- [INSTRUCTIONS FOR THE TASK]:
Rewrite the lines of the items below as a numbered list, leaving out any blank lines.

- [LISTING]:
◇ ◇ ◇ ◇ ◇

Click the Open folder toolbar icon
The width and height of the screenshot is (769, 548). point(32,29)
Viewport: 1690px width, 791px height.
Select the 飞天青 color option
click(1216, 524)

◇ ◇ ◇ ◇ ◇

- [RIGHT ANSWER]:
1. Click the Open folder toolbar icon
2. The width and height of the screenshot is (769, 548). point(32,29)
3. Viewport: 1690px width, 791px height.
4. Select the 飞天青 color option
5. click(1216, 524)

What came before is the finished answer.